▶ WHAT TO PRODUCE:
Your reply should consist only of the lines from the one with "You are a computer-use agent." through the end of the entries, transcribed exactly. Pictures stay out.

[Saved data entries]

● ● ● ● ● ● ●

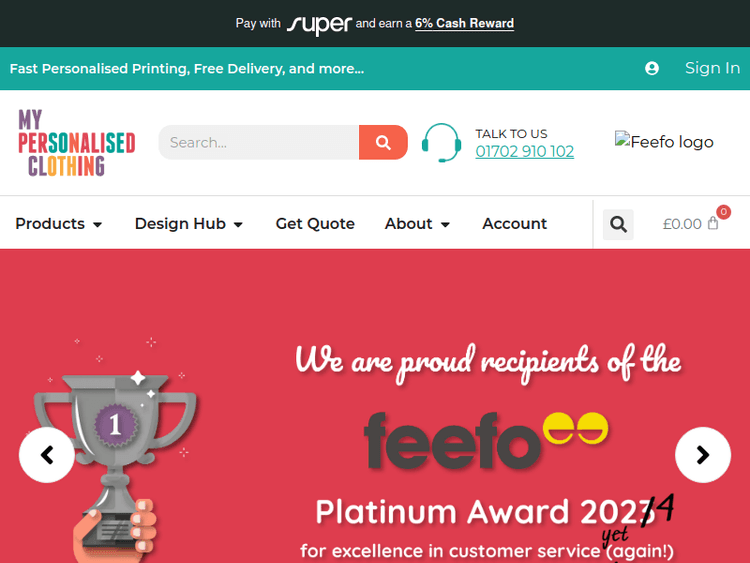The image size is (750, 563).
Task: Click the Feefo logo image
Action: click(664, 142)
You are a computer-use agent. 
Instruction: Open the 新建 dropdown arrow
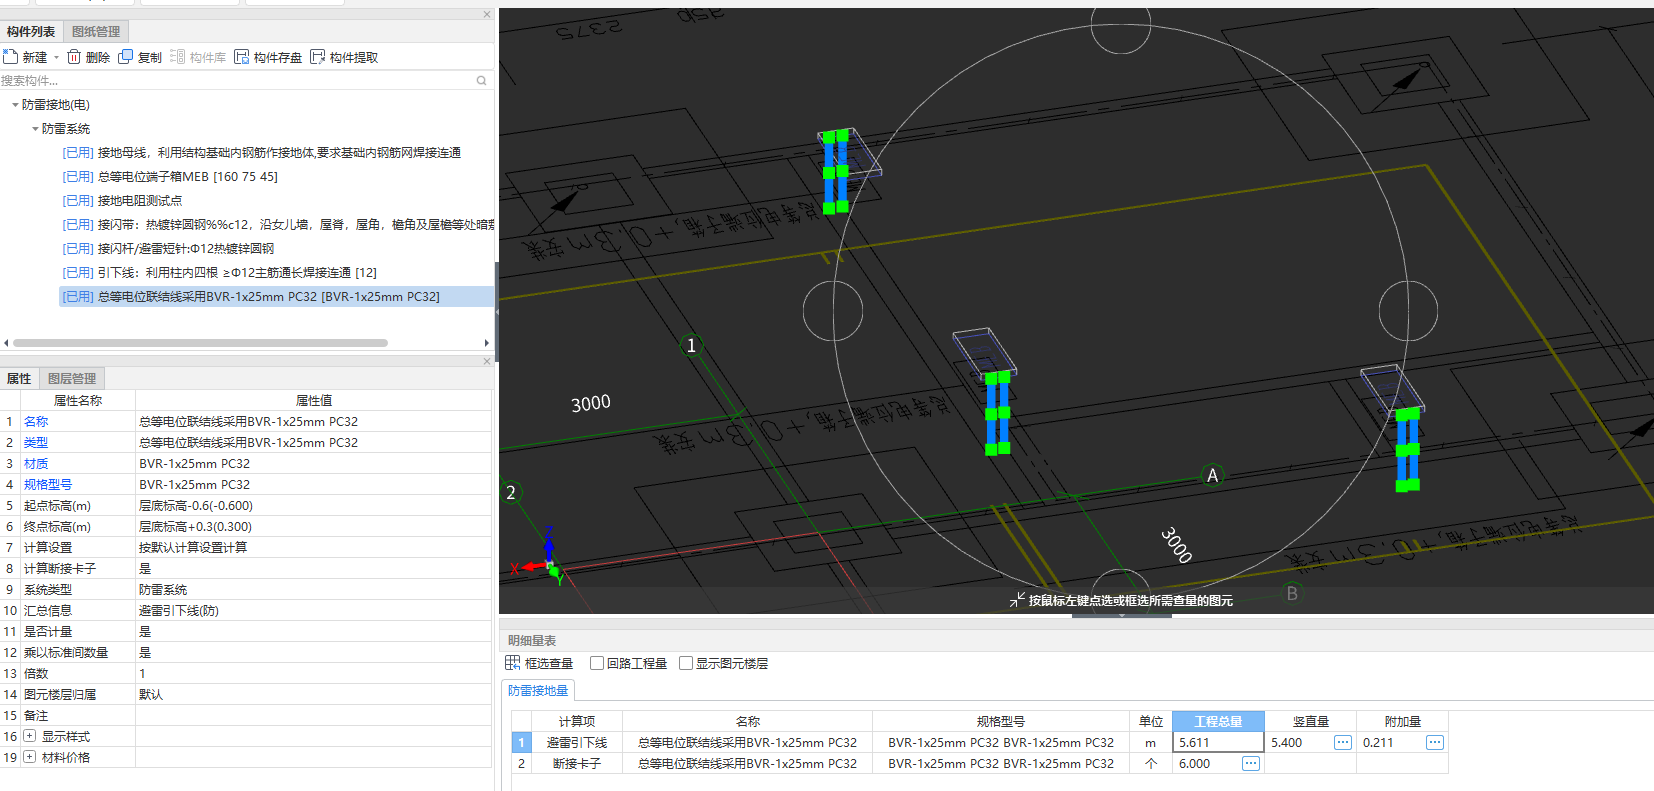click(56, 58)
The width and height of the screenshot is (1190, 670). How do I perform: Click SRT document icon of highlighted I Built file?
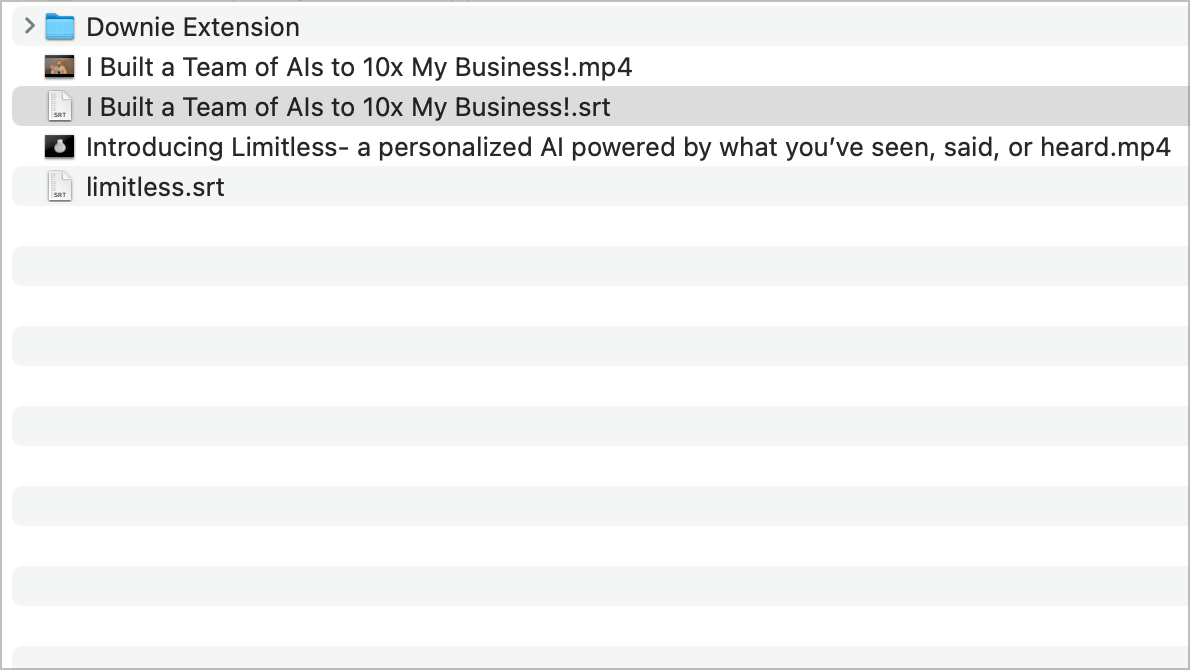(x=60, y=106)
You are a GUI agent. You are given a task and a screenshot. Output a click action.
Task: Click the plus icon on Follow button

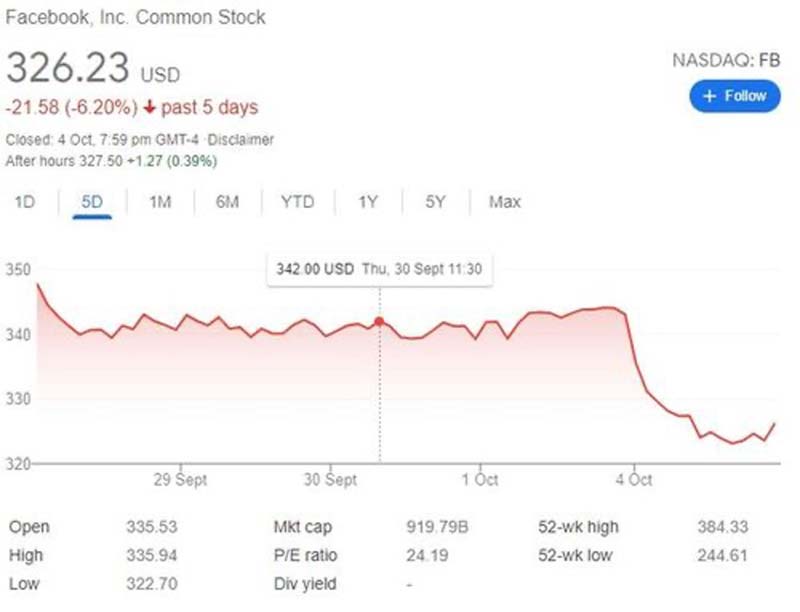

● ● ● ● ● ● ●

▶ TASK OUTPUT:
You are a computer-use agent. 
Instruction: Open the 新建 dropdown arrow
click(56, 58)
The width and height of the screenshot is (1190, 670). How do I perform: Click SRT document icon of highlighted I Built file?
(x=60, y=106)
You are a GUI agent. You are given a task and a screenshot. Output a click action.
Task: Click the plus icon on Follow button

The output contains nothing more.